2. Normative Example

2.1 Failed Trace Segment (JSON)

When a step fails, the corresponding trace segment is marked as failed:

{
"segment_id": "seg-step-2",
"label": "Call Weather API",
"status": "failed",
"started_at": "2025-12-22T11:00:00Z",
"finished_at": "2025-12-22T11:00:05Z",
"attributes": {
"error_type": "timeout_error",
"retry_count": 0,
"message": "Upstream API failed to respond within 5000ms"
}
}

2.2 Recovery Event

The runtime then emits a recovery event to the Trace:

{
"event_id": "evt-rec-001",
"type": "recovery.retry_initiated",
"timestamp": "2025-12-22T11:00:06Z",
"detail": {
"target_segment_id": "seg-step-2",
"strategy": "exponential_backoff",
"next_attempt_at": "2025-12-22T11:00:10Z"
}
}

3. Recovery Strategies

StrategyPlan State ChangeTrace Impact
RetryStep status reset to pending.New span created for attempt.
SkipStep status set to skipped.Segment marked skipped.
RollbackPlan reverted to last checkpoint.Trace segments after checkpoint invalidated.
AbortPlan status set to failed.Trace terminated.

4. Implementation Details

4.1 Error Propagation

Errors must propagate from the L3 Execution layer to the L2 Trace layer.

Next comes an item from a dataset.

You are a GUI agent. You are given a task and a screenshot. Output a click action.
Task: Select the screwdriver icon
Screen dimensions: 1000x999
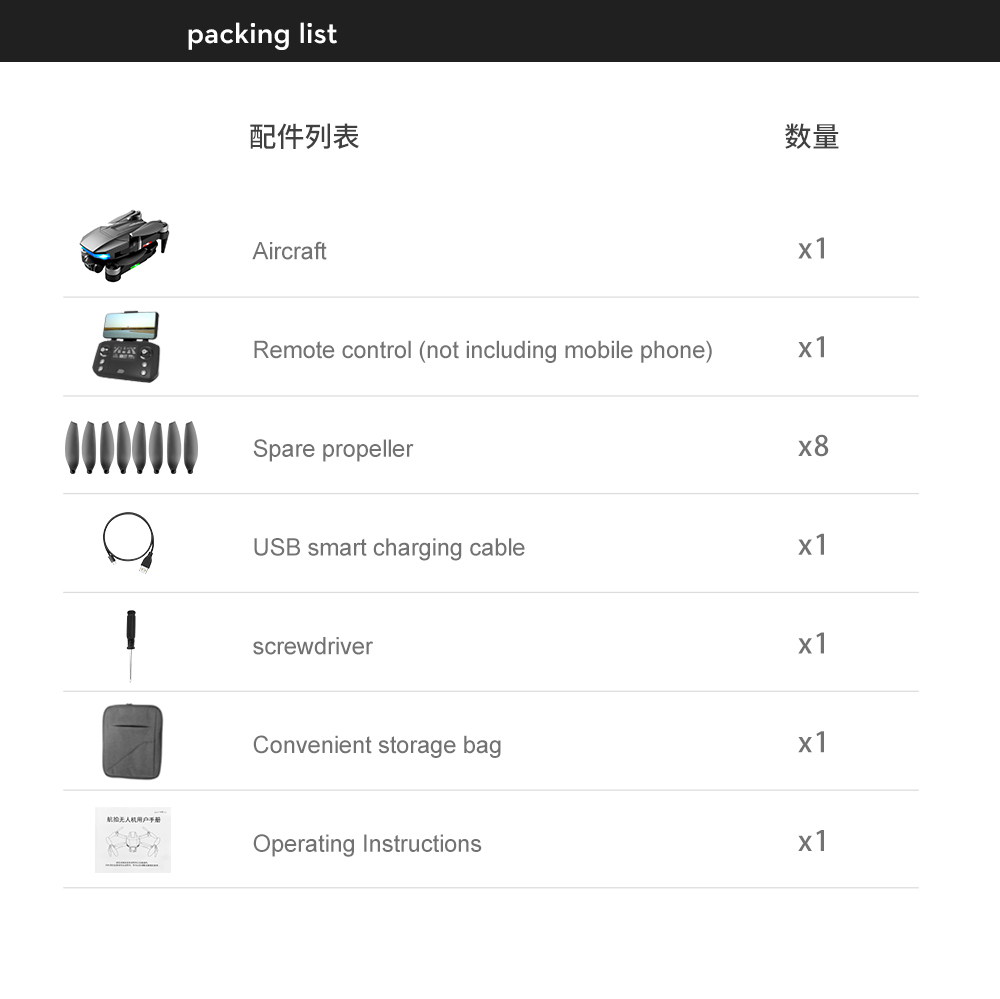(x=131, y=643)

A conformant runtime must ensure that the root_span of the Trace correctly reflects the aggregate status of its segments.

4.2 Deterministic Rollback

When a Rollback is triggered, the runtime must use the Value State Layer (VSL) to restore the agent's memory and state to the exact values recorded at the target checkpoint.